**TASK DETAILS**
Copy all of the records exactly.

Collected data entries

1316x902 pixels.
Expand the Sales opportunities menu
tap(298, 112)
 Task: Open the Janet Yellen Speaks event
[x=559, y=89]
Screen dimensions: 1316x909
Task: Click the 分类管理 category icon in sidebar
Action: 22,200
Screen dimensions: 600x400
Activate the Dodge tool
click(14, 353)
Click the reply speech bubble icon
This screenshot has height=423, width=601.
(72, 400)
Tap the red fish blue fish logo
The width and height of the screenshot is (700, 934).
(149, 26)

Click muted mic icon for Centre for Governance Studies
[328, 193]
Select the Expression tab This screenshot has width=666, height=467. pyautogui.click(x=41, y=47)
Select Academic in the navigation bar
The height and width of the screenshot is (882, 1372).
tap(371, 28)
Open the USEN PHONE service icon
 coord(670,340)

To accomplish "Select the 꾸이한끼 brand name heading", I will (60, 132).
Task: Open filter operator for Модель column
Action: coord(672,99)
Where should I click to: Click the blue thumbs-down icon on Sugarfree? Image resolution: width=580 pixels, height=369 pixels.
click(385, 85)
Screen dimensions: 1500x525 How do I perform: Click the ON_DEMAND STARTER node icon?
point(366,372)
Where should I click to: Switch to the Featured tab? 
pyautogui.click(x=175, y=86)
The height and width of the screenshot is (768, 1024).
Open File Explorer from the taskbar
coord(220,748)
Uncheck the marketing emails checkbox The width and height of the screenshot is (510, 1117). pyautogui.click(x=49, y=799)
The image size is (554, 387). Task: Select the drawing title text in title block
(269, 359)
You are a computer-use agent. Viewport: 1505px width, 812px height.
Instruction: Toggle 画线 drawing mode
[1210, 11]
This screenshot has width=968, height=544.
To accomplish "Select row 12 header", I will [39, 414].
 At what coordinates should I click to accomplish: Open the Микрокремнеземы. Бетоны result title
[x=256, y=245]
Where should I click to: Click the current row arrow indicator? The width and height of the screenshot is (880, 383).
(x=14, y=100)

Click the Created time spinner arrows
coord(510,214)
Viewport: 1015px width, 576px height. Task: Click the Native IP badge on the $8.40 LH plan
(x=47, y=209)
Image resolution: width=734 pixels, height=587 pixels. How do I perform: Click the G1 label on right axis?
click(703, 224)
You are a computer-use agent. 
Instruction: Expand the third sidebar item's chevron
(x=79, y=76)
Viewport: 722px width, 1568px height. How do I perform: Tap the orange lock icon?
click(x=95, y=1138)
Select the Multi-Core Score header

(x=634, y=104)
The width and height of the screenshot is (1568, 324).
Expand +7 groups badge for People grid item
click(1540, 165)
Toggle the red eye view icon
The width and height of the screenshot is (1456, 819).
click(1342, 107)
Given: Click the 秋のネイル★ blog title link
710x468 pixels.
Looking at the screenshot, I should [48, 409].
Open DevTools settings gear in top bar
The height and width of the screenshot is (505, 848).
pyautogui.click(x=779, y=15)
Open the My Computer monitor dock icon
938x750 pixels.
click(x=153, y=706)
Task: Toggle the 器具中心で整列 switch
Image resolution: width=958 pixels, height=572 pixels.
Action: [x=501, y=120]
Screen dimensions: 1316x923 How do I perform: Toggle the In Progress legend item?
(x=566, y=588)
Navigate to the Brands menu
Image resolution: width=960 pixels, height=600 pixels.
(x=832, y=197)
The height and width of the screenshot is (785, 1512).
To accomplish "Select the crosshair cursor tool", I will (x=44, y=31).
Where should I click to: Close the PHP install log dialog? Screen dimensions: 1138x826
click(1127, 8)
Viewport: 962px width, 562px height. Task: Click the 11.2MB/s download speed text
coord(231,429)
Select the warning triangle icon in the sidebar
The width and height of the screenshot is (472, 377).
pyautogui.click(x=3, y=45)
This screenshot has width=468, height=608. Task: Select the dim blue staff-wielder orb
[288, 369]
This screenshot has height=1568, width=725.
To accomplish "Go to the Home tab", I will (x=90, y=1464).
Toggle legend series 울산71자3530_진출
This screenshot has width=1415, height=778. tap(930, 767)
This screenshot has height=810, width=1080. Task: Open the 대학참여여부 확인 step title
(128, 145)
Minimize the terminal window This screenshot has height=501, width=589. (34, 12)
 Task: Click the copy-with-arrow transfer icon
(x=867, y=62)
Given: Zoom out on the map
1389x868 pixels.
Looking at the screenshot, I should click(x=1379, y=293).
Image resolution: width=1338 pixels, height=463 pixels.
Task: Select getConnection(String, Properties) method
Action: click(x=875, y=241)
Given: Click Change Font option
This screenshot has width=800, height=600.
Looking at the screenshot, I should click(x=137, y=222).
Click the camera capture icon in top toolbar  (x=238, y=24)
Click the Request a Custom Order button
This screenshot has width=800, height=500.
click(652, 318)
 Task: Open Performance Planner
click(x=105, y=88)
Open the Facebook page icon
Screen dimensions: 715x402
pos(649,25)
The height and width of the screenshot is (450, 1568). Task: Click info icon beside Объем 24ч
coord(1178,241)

**EXERCISE RESULT**
1316x902 pixels.
Expand the Sales opportunities menu
tap(298, 112)
 Task: Open the Janet Yellen Speaks event
[x=559, y=89]
Screen dimensions: 1316x909
Task: Click the 分类管理 category icon in sidebar
Action: 22,200
Screen dimensions: 600x400
Activate the Dodge tool
click(14, 353)
Click the reply speech bubble icon
This screenshot has height=423, width=601.
(72, 400)
Tap the red fish blue fish logo
The width and height of the screenshot is (700, 934).
(149, 26)

Click muted mic icon for Centre for Governance Studies
[328, 193]
Select the Expression tab This screenshot has width=666, height=467. pyautogui.click(x=41, y=47)
Select Academic in the navigation bar
The height and width of the screenshot is (882, 1372).
tap(371, 28)
Open the USEN PHONE service icon
 coord(670,340)

To accomplish "Select the 꾸이한끼 brand name heading", I will (60, 132).
Task: Open filter operator for Модель column
Action: coord(672,99)
Where should I click to: Click the blue thumbs-down icon on Sugarfree? Image resolution: width=580 pixels, height=369 pixels.
click(385, 85)
Screen dimensions: 1500x525 How do I perform: Click the ON_DEMAND STARTER node icon?
point(366,372)
Where should I click to: Switch to the Featured tab? 
pyautogui.click(x=175, y=86)
The height and width of the screenshot is (768, 1024).
Open File Explorer from the taskbar
coord(220,748)
Uncheck the marketing emails checkbox The width and height of the screenshot is (510, 1117). pyautogui.click(x=49, y=799)
The image size is (554, 387). Task: Select the drawing title text in title block
(269, 359)
You are a computer-use agent. Viewport: 1505px width, 812px height.
Instruction: Toggle 画线 drawing mode
[1210, 11]
This screenshot has width=968, height=544.
To accomplish "Select row 12 header", I will [39, 414].
 At what coordinates should I click to accomplish: Open the Микрокремнеземы. Бетоны result title
[x=256, y=245]
Where should I click to: Click the current row arrow indicator? The width and height of the screenshot is (880, 383).
(x=14, y=100)

Click the Created time spinner arrows
coord(510,214)
Viewport: 1015px width, 576px height. Task: Click the Native IP badge on the $8.40 LH plan
(x=47, y=209)
Image resolution: width=734 pixels, height=587 pixels. How do I perform: Click the G1 label on right axis?
click(703, 224)
You are a computer-use agent. 
Instruction: Expand the third sidebar item's chevron
(x=79, y=76)
Viewport: 722px width, 1568px height. How do I perform: Tap the orange lock icon?
click(x=95, y=1138)
Select the Multi-Core Score header

(x=634, y=104)
The width and height of the screenshot is (1568, 324).
Expand +7 groups badge for People grid item
click(1540, 165)
Toggle the red eye view icon
The width and height of the screenshot is (1456, 819).
click(1342, 107)
Given: Click the 秋のネイル★ blog title link
710x468 pixels.
Looking at the screenshot, I should [48, 409].
Open DevTools settings gear in top bar
The height and width of the screenshot is (505, 848).
pyautogui.click(x=779, y=15)
Open the My Computer monitor dock icon
938x750 pixels.
click(x=153, y=706)
Task: Toggle the 器具中心で整列 switch
Image resolution: width=958 pixels, height=572 pixels.
Action: [x=501, y=120]
Screen dimensions: 1316x923 How do I perform: Toggle the In Progress legend item?
(x=566, y=588)
Navigate to the Brands menu
Image resolution: width=960 pixels, height=600 pixels.
(x=832, y=197)
The height and width of the screenshot is (785, 1512).
To accomplish "Select the crosshair cursor tool", I will (x=44, y=31).
Where should I click to: Close the PHP install log dialog? Screen dimensions: 1138x826
click(1127, 8)
Viewport: 962px width, 562px height. Task: Click the 11.2MB/s download speed text
coord(231,429)
Select the warning triangle icon in the sidebar
The width and height of the screenshot is (472, 377).
pyautogui.click(x=3, y=45)
This screenshot has width=468, height=608. Task: Select the dim blue staff-wielder orb
[288, 369]
This screenshot has height=1568, width=725.
To accomplish "Go to the Home tab", I will (x=90, y=1464).
Toggle legend series 울산71자3530_진출
This screenshot has width=1415, height=778. tap(930, 767)
This screenshot has height=810, width=1080. Task: Open the 대학참여여부 확인 step title
(128, 145)
Minimize the terminal window This screenshot has height=501, width=589. (34, 12)
 Task: Click the copy-with-arrow transfer icon
(x=867, y=62)
Given: Zoom out on the map
1389x868 pixels.
Looking at the screenshot, I should click(x=1379, y=293).
Image resolution: width=1338 pixels, height=463 pixels.
Task: Select getConnection(String, Properties) method
Action: click(x=875, y=241)
Given: Click Change Font option
This screenshot has width=800, height=600.
Looking at the screenshot, I should click(x=137, y=222).
Click the camera capture icon in top toolbar  (x=238, y=24)
Click the Request a Custom Order button
This screenshot has width=800, height=500.
click(652, 318)
 Task: Open Performance Planner
click(x=105, y=88)
Open the Facebook page icon
Screen dimensions: 715x402
pos(649,25)
The height and width of the screenshot is (450, 1568). Task: Click info icon beside Объем 24ч
coord(1178,241)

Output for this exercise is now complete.